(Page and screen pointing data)
· · · · · · ·

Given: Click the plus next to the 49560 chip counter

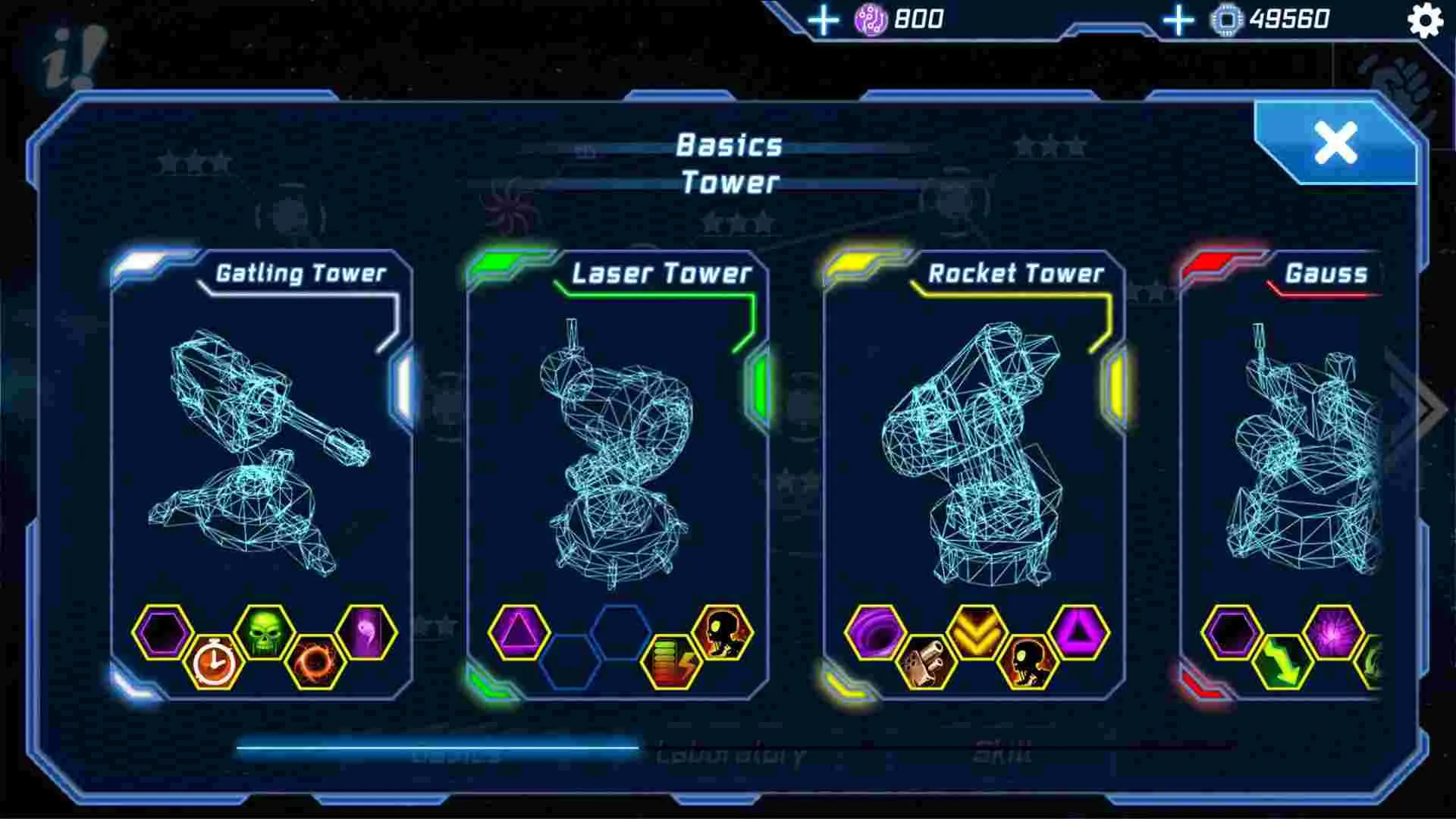Looking at the screenshot, I should [x=1178, y=20].
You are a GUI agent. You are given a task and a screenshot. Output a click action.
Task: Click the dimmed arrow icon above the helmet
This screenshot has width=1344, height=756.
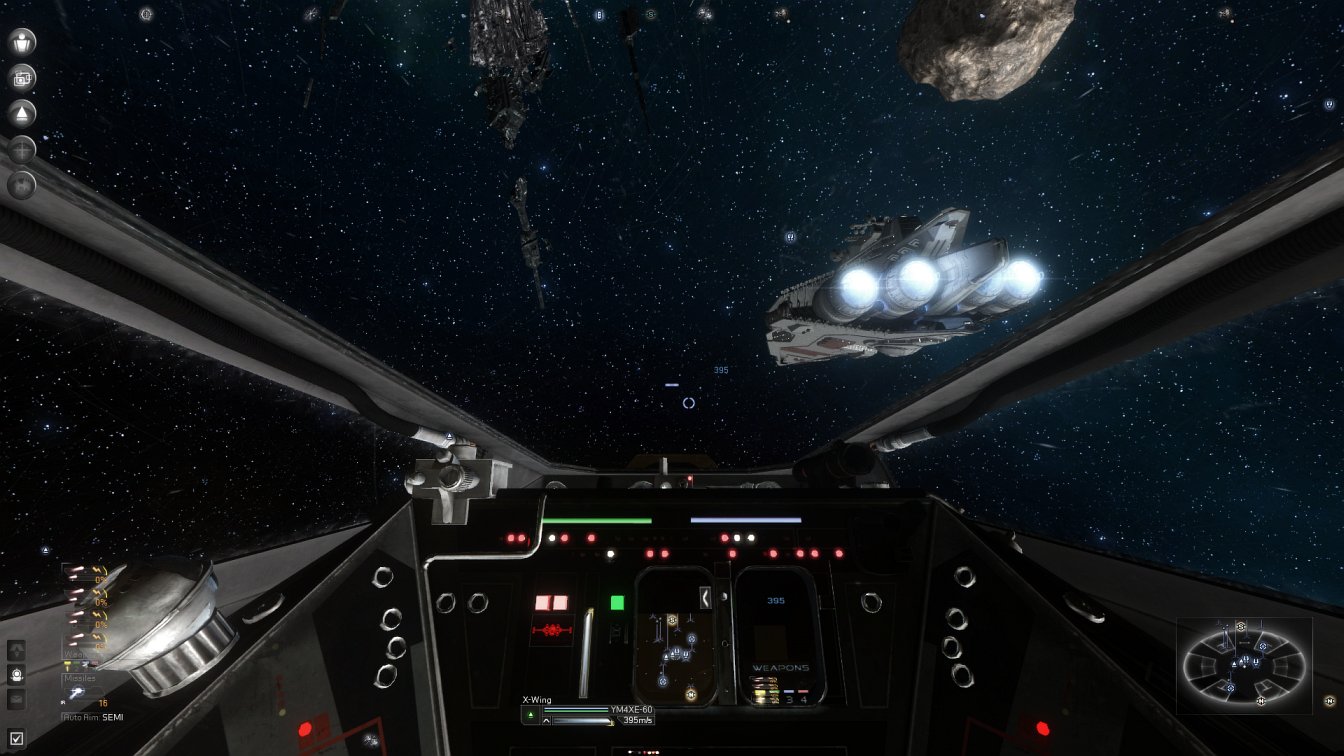click(x=16, y=650)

· · · · · · ·

◆ The problem: Render the lines of the records above as a numbered list, leaving out the blank lines and the pictures.

◆ Exercise output:
1. Given: Click the plus next to the 49560 chip counter
2. Looking at the screenshot, I should [x=1178, y=20].
3. You are a GUI agent. You are given a task and a screenshot. Output a click action.
4. Task: Click the dimmed arrow icon above the helmet
5. This screenshot has width=1344, height=756.
6. click(x=16, y=650)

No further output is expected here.